Vitale Faliero

The Republic of Venice and the other states surrounding the Adriatic Sea as they existed in 1084 when Faliero became Doge.

Vitale Faliero Dodoni (also known as Falier de' Doni) and usually known in English as Vitale Falier was the 32nd Doge of Venice from 1084 until his death in 1095.


He was a member of a noble Venetian family, probably from Fano. A member of the minor consiglio (the council of doge's advisers), he was elected Doge in the revolt that overthrew Domenico Selvo in December 1084, probably initiated by Faliero himself, among others.

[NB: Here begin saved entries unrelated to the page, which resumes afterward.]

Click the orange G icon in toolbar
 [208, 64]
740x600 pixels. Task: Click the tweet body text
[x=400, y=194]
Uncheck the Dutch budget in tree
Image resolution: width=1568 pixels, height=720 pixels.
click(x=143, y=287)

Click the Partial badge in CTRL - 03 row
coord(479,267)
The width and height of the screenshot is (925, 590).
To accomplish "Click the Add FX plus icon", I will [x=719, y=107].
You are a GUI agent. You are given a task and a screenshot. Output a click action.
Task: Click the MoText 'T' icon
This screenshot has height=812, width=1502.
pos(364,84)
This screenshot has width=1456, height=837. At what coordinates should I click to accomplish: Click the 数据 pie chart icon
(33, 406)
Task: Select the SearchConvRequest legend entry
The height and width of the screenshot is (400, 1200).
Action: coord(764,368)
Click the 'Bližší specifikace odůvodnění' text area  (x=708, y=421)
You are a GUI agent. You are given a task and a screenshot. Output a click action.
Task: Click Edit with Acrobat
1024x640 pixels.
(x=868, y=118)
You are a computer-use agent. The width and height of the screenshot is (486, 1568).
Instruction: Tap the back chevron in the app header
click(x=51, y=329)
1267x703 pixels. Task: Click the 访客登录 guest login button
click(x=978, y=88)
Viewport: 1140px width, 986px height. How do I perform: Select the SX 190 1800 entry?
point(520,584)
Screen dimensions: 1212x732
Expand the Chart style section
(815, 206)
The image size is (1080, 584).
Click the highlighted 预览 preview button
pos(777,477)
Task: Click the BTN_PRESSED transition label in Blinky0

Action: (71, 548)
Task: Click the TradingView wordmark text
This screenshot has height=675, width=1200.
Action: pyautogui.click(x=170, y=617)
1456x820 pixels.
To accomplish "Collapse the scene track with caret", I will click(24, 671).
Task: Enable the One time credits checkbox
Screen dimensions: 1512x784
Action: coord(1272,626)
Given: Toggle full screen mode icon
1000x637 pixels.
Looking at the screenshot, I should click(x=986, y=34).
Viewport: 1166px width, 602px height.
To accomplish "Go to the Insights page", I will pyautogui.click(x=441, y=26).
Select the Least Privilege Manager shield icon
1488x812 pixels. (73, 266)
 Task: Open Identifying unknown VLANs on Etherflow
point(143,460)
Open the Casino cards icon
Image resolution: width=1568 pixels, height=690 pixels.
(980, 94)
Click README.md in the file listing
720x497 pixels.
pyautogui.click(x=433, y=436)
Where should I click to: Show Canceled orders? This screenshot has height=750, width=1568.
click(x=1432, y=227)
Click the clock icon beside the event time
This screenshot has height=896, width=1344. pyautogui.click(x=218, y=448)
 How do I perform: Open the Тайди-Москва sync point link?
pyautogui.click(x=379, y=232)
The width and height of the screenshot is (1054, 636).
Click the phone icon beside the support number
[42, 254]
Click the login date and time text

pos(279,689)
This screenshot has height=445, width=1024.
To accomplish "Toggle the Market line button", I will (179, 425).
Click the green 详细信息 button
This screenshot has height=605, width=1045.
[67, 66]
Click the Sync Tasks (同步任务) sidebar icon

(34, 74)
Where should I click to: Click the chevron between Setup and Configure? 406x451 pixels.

He is the first Doge whose image is known, being allegedly portrayed next to the high altar of St. Mark's Basilica.

When he became Doge, Venice was supporting the Byzantine Empire in the war against the Normans under Robert Guiscard (see Siege of Durazzo). In the spring of 1095, the Venetian fleet obtained a great naval victory at Butrinthos (in modern-day Albania) that avenged Selvo's defeat at Corfu. The recovery in the prestige of the city is testified by the visit of Emperor Henry IV, to whom it was allied during the Investiture Controversy against the pope, for the consecration of St. Mark's church, the rebuilding of which was completed at this time.

During the latter part of his reign the city was hit by an earthquake, a seastorm, and a heavy famine.

Faliero died in December 1095. He was married to Cornella Bembo.[1] His son Ordelafo became a subsequent Doge.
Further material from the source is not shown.